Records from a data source

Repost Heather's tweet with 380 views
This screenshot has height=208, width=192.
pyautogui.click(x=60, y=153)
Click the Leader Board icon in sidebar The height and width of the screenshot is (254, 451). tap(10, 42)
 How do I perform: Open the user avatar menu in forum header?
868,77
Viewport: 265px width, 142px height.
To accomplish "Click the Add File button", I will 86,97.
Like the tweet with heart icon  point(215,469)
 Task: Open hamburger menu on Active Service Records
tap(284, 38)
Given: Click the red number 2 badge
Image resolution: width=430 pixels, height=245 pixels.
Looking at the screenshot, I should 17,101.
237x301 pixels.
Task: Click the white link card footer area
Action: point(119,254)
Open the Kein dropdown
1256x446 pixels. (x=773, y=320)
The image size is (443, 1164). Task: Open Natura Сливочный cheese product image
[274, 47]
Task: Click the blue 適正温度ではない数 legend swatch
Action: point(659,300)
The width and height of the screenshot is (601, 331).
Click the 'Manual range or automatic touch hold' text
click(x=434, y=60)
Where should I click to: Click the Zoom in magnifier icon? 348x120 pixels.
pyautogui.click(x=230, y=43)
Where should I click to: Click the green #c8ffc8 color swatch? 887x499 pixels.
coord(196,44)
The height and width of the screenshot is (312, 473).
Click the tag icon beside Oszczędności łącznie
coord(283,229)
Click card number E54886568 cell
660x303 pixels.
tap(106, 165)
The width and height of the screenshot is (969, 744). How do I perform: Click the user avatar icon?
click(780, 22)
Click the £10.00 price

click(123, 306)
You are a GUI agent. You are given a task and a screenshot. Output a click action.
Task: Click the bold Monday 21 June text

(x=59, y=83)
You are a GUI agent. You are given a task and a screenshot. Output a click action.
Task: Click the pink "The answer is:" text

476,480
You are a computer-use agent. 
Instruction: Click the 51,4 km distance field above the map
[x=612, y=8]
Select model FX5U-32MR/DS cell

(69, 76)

● **ACTION ITEM**
Could you reproduce every record above exactly as it stands?

● **TASK OUTPUT**
Repost Heather's tweet with 380 views
This screenshot has height=208, width=192.
pyautogui.click(x=60, y=153)
Click the Leader Board icon in sidebar The height and width of the screenshot is (254, 451). tap(10, 42)
 How do I perform: Open the user avatar menu in forum header?
868,77
Viewport: 265px width, 142px height.
To accomplish "Click the Add File button", I will 86,97.
Like the tweet with heart icon  point(215,469)
 Task: Open hamburger menu on Active Service Records
tap(284, 38)
Given: Click the red number 2 badge
Image resolution: width=430 pixels, height=245 pixels.
Looking at the screenshot, I should 17,101.
237x301 pixels.
Task: Click the white link card footer area
Action: point(119,254)
Open the Kein dropdown
1256x446 pixels. (x=773, y=320)
The image size is (443, 1164). Task: Open Natura Сливочный cheese product image
[274, 47]
Task: Click the blue 適正温度ではない数 legend swatch
Action: point(659,300)
The width and height of the screenshot is (601, 331).
Click the 'Manual range or automatic touch hold' text
click(x=434, y=60)
Where should I click to: Click the Zoom in magnifier icon? 348x120 pixels.
pyautogui.click(x=230, y=43)
Where should I click to: Click the green #c8ffc8 color swatch? 887x499 pixels.
coord(196,44)
The height and width of the screenshot is (312, 473).
Click the tag icon beside Oszczędności łącznie
coord(283,229)
Click card number E54886568 cell
660x303 pixels.
tap(106, 165)
The width and height of the screenshot is (969, 744). How do I perform: Click the user avatar icon?
click(780, 22)
Click the £10.00 price

click(123, 306)
You are a GUI agent. You are given a task and a screenshot. Output a click action.
Task: Click the bold Monday 21 June text

(x=59, y=83)
You are a GUI agent. You are given a task and a screenshot. Output a click action.
Task: Click the pink "The answer is:" text

476,480
You are a computer-use agent. 
Instruction: Click the 51,4 km distance field above the map
[x=612, y=8]
Select model FX5U-32MR/DS cell

(69, 76)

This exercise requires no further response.